Aim of the exercise. Every line of the data below is to be duplicated exactly, pictures excepted.

Collected data.

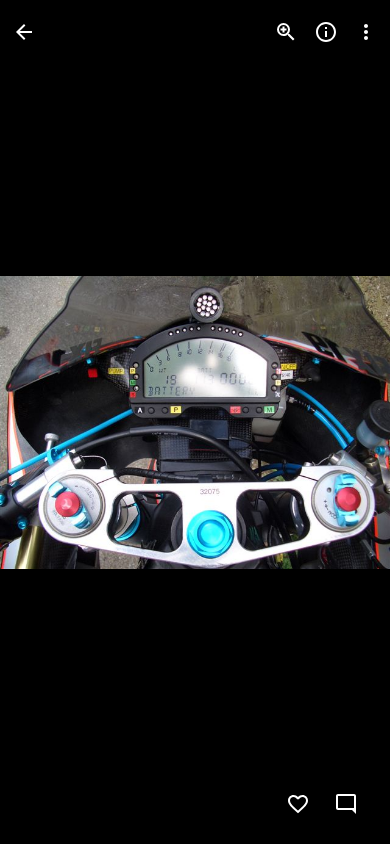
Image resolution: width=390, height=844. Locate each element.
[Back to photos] (24, 32)
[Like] (298, 804)
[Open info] (326, 32)
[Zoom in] (286, 32)
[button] (56, 422)
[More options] (366, 32)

Answer space.
Image resolution: width=390, height=844. Locate each element.
[Back to photos] (24, 32)
[Like] (298, 804)
[Open info] (326, 32)
[Zoom in] (286, 32)
[button] (56, 422)
[More options] (366, 32)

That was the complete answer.